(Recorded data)
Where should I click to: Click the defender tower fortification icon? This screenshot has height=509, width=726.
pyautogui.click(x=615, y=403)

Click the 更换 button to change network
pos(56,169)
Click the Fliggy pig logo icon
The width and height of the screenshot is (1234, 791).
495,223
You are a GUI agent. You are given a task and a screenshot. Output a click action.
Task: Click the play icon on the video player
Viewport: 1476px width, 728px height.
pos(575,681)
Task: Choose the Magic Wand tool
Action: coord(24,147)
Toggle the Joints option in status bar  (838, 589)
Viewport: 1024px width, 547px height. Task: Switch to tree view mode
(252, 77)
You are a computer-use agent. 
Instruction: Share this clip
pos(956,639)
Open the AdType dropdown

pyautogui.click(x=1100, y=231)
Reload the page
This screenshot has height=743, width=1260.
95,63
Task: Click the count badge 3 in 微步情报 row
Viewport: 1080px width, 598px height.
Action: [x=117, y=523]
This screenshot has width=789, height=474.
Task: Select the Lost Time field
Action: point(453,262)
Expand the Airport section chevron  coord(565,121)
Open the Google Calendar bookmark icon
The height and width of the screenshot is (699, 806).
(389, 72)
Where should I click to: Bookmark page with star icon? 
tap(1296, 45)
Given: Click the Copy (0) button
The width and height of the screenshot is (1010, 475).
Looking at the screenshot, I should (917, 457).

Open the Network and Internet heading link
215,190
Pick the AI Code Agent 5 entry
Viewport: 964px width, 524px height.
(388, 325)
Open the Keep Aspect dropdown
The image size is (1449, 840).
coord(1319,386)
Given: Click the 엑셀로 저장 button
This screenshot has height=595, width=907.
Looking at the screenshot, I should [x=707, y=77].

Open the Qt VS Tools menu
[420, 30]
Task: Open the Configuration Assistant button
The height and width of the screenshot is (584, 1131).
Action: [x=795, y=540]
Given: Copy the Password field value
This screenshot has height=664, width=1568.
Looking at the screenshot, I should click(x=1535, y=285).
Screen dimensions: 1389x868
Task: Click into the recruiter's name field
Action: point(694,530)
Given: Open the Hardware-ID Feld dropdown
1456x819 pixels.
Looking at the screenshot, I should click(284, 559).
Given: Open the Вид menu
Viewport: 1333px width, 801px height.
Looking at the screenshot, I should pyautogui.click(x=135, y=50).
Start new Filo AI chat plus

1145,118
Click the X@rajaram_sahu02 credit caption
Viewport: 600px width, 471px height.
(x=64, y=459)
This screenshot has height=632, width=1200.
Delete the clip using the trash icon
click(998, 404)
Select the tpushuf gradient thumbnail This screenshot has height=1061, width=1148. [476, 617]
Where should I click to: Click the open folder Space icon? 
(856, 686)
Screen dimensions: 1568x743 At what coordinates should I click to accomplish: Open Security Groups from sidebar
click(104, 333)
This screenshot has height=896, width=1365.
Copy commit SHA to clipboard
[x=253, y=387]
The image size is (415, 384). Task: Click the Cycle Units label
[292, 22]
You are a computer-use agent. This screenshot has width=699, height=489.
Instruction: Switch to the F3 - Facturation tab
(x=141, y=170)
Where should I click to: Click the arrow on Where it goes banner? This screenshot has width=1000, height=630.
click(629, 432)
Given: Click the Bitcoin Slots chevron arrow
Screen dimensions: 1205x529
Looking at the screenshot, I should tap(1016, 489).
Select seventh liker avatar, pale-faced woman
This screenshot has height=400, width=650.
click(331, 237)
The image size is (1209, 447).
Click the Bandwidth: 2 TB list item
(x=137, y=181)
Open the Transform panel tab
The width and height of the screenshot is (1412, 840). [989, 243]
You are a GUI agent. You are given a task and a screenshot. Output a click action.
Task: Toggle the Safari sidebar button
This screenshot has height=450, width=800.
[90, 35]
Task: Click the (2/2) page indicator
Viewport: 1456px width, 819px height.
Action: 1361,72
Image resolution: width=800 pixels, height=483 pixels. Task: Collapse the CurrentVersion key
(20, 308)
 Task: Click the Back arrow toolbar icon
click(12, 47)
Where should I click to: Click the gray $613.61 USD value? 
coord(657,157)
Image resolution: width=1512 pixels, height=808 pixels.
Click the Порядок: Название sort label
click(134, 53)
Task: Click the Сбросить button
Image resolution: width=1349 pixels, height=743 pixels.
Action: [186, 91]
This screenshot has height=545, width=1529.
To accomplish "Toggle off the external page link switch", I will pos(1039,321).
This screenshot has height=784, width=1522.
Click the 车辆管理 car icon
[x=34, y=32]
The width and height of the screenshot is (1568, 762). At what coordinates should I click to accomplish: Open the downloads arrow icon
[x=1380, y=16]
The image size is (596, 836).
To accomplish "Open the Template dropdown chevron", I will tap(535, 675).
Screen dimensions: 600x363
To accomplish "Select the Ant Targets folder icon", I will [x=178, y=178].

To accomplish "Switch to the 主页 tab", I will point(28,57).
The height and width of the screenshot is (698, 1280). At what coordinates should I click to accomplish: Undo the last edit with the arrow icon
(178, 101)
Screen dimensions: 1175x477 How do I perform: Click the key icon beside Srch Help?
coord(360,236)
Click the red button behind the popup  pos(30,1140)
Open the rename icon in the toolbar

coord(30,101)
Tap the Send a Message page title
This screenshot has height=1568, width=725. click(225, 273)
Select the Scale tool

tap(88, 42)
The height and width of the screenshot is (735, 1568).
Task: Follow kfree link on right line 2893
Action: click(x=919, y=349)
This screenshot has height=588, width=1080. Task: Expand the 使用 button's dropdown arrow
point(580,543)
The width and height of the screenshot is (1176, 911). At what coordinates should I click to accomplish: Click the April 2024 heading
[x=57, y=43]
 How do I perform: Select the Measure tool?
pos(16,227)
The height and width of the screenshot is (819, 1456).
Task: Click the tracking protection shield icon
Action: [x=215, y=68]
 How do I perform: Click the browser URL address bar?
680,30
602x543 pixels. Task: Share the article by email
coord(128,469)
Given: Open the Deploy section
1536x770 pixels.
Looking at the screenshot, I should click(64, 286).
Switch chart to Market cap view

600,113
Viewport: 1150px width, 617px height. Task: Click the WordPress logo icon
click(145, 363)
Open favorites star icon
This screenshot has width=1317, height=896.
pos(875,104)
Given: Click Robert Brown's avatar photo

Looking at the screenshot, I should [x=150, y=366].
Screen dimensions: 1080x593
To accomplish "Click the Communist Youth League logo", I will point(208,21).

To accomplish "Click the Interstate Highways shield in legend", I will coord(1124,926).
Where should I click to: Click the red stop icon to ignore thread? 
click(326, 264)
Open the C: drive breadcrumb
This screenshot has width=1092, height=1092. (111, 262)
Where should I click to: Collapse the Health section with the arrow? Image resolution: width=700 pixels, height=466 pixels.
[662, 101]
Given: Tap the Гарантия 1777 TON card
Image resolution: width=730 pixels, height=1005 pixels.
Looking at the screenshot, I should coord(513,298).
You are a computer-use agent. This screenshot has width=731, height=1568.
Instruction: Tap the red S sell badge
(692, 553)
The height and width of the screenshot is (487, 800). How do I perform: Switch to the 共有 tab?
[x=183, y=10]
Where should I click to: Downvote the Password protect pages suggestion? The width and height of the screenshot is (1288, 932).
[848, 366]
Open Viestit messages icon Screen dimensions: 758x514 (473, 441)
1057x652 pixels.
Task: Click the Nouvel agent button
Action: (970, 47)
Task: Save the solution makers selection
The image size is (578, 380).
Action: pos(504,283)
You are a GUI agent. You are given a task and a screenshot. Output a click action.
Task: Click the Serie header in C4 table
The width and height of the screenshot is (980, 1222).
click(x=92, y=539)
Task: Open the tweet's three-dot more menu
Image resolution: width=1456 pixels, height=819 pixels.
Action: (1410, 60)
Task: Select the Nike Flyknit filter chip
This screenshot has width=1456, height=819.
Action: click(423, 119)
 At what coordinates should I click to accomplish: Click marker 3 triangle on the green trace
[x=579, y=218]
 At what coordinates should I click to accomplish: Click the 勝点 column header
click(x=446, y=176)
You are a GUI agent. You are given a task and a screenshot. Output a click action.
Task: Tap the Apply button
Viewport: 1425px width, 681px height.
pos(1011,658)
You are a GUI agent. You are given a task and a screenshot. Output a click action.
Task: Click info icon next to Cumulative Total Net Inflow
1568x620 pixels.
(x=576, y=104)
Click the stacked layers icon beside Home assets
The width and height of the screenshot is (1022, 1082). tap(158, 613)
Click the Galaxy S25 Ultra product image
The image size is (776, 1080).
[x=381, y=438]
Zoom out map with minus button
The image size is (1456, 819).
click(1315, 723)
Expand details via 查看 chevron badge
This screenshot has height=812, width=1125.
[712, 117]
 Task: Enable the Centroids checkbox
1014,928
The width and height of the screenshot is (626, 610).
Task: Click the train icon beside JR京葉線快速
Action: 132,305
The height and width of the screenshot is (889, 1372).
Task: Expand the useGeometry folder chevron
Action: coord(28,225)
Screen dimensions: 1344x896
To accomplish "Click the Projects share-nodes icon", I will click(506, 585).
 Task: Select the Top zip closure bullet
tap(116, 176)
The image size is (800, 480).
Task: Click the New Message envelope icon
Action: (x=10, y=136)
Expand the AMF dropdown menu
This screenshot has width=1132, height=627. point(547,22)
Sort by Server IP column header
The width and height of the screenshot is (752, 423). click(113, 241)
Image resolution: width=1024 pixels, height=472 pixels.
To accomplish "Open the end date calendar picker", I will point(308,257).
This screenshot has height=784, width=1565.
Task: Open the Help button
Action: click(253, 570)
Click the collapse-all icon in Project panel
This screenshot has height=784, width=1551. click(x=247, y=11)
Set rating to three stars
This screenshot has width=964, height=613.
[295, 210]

- [Exercise prompt] Copy out the data above word for word, beginning with the line that contains "Open the Google Calendar bookmark icon" and continuing through the line that contains "Action: [x=795, y=540]".

- [Answer for the task]
Open the Google Calendar bookmark icon
The height and width of the screenshot is (699, 806).
(389, 72)
Where should I click to: Bookmark page with star icon? 
tap(1296, 45)
Given: Click the Copy (0) button
The width and height of the screenshot is (1010, 475).
Looking at the screenshot, I should (917, 457).

Open the Network and Internet heading link
215,190
Pick the AI Code Agent 5 entry
Viewport: 964px width, 524px height.
(388, 325)
Open the Keep Aspect dropdown
The image size is (1449, 840).
coord(1319,386)
Given: Click the 엑셀로 저장 button
This screenshot has height=595, width=907.
Looking at the screenshot, I should [x=707, y=77].

Open the Qt VS Tools menu
[420, 30]
Task: Open the Configuration Assistant button
The height and width of the screenshot is (584, 1131).
Action: [x=795, y=540]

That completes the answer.